Quel est le but d’Ariste, en économisant dix mille francs ? Est-ce d’enfouir deux mille pièces de cent sous dans une cachette de son jardin ? Non certes, il entend grossir son capital et son revenu. En conséquence, cet argent qu’il n’emploie pas à acheter des satisfactions personnelles, il s’en sert pour acheter des terres, une maison, des rentes sur l’État, des actions industrielles, ou bien il le place chez un négociant ou un banquier. Suivez les écus dans toutes ces hypothèses, et vous vous convaincrez que, par l’intermédiaire des vendeurs ou emprunteurs, ils vont alimenter du travail tout aussi sûrement que si Ariste, à l’exemple de son frère, les eût échangés contre des meubles, des bijoux et des chevaux.

Car, lorsque Ariste achète pour 10 000 fr. de terres ou de rente, il est déterminé par la considération qu’il n’a pas besoin de dépenser cette somme, puisque c’est ce dont vous lui faites un grief.

Mais, de même, celui qui lui vend la terre ou la rente est déterminé par cette considération qu’il a besoin de dépenser les dix mille francs d’une manière quelconque.

De telle sorte que la dépense se fait, dans tous les cas, ou par Ariste ou par ceux qui se substituent à lui.

Au point de vue de la classe ouvrière, de l’encouragement au travail, il n’y a donc, entre la conduite d’Ariste et celle de Mondor, qu’une différence ; la dépense de Mondor étant directement accomplie par lui, et autour de lui, on la voit. Celle d’Ariste s’exécutant en partie par des intermédiaires et au loin, on ne la voit pas. Mais, au fait, et pour qui sait rattacher les effets aux causes, celle qu’on ne voit pas est aussi certaine que celle qu’on voit. Ce qui le prouve, c’est que dans les deux cas les écus circulent, et qu’il n’en reste pas plus dans le coffre-fort du sage que dans celui du dissipateur.

Il est donc faux de dire que l’Épargne fait un tort actuel à l’industrie. Sous ce rapport, elle est tout aussi bienfaisante que le Luxe.

Mais combien ne lui est-elle pas supérieure, si la pensée, au lieu de se renfermer dans l’heure qui fuit, embrasse une longue période !

Dix ans se sont écoulés.

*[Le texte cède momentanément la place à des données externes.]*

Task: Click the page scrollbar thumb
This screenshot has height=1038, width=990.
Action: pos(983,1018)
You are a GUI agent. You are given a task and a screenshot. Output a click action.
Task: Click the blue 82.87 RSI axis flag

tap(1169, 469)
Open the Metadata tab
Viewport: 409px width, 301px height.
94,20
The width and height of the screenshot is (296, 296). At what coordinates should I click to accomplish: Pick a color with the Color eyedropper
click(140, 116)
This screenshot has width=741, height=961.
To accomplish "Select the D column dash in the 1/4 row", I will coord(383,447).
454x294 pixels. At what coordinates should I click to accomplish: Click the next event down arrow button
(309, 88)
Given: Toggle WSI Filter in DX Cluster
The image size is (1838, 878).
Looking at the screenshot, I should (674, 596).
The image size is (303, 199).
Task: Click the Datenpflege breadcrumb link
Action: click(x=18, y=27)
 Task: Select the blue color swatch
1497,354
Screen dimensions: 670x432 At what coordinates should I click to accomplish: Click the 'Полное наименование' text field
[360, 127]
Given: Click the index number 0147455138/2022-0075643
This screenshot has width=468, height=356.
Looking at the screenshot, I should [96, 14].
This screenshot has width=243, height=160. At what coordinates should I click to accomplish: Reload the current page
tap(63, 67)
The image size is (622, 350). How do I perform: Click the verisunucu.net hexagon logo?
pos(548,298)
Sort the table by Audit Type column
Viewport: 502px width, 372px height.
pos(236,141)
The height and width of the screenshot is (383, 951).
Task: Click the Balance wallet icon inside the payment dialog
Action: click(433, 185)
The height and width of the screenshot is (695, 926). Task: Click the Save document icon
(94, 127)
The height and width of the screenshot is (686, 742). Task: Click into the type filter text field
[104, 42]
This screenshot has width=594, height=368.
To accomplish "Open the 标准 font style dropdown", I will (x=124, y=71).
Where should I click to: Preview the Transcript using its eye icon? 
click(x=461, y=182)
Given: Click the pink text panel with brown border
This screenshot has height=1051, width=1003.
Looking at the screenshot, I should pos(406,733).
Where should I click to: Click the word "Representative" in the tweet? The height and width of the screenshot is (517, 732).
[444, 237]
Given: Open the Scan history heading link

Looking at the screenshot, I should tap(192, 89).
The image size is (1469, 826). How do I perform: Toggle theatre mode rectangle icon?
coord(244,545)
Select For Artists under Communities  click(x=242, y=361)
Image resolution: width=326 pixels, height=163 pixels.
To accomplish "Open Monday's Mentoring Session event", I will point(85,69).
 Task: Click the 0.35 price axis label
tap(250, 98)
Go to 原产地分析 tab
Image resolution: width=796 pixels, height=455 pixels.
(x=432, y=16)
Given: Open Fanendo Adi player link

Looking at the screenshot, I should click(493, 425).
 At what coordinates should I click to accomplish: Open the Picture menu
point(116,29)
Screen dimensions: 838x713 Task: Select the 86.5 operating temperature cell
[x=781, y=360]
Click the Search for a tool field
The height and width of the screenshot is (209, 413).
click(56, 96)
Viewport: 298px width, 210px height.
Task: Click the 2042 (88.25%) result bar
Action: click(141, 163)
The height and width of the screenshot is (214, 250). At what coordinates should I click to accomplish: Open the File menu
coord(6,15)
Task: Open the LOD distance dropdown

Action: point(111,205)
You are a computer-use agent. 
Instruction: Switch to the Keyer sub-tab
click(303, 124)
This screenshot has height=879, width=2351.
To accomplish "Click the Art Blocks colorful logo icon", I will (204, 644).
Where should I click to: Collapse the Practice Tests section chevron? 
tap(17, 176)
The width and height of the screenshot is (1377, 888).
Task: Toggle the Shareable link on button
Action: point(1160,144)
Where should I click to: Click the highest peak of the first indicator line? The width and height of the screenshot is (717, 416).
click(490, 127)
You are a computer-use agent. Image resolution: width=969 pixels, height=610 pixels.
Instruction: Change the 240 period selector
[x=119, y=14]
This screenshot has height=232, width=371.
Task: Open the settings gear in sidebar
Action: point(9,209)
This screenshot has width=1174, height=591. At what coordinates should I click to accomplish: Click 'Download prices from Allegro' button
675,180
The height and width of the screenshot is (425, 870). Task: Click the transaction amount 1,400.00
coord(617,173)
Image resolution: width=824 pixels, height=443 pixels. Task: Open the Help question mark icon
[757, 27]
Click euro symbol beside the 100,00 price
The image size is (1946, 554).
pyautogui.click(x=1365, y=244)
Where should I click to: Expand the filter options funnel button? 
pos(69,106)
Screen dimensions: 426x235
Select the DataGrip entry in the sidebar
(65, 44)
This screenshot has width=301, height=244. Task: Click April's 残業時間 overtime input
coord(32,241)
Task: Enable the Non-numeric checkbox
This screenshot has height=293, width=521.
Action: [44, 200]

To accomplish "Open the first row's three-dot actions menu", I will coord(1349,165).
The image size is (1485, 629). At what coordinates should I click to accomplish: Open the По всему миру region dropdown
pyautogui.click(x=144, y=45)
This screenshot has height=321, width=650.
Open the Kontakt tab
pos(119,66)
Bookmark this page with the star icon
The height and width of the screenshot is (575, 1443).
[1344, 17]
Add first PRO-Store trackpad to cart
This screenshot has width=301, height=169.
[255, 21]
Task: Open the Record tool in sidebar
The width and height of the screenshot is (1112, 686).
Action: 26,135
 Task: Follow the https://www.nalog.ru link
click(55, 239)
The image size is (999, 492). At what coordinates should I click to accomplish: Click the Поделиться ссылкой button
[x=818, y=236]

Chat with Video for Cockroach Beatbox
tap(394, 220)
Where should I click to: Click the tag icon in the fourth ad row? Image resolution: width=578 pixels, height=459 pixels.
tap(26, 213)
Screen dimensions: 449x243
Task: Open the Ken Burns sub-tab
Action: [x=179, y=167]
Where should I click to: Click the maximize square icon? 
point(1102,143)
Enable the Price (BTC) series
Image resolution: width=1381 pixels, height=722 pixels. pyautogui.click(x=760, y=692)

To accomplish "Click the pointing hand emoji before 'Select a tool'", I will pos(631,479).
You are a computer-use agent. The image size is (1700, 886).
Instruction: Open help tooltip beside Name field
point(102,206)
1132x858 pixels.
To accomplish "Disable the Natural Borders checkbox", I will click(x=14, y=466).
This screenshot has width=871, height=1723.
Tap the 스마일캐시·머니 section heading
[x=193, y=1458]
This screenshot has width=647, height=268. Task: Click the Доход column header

Que sont devenus Mondor et sa fortune, et sa grande popularité ? Tout cela est évanoui, Mondor est ruiné ; loin de répandre soixante mille francs, tous les ans, dans le corps social, il lui est peut-être à charge. En tout cas, il ne fait plus la joie de ses fournisseurs, il ne compte plus comme promoteur des arts et de l’industrie, il n’est plus bon à rien pour les ouvriers, non plus que sa race, qu’il laisse dans la détresse.

Au bout des mêmes dix ans, non-seulement Ariste continue à jeter tous ses revenus dans la circulation, mais il y jette des revenus croissants d’année en année. Il grossit le capital national, c’est-à-dire le fonds qui alimente le salaire, et comme c’est de l’importance de ce fonds que dépend la demande des bras, il contribue à accroître progressivement la rémunération de la classe ouvrière. Vient-il à mourir, il laisse des enfants qu’il a mis à même de le remplacer dans cette œuvre de progrès et de civilisation.

Sous le rapport moral, la Supériorité de l’Épargne sur le Luxe est incontestable. Il est consolant de penser qu’il en est de même, sous le rapport économique, pour quiconque, ne s’arrêtant pas aux effets immédiats des phénomènes, sait pousser ses investigations jusqu’à leurs effets définitifs.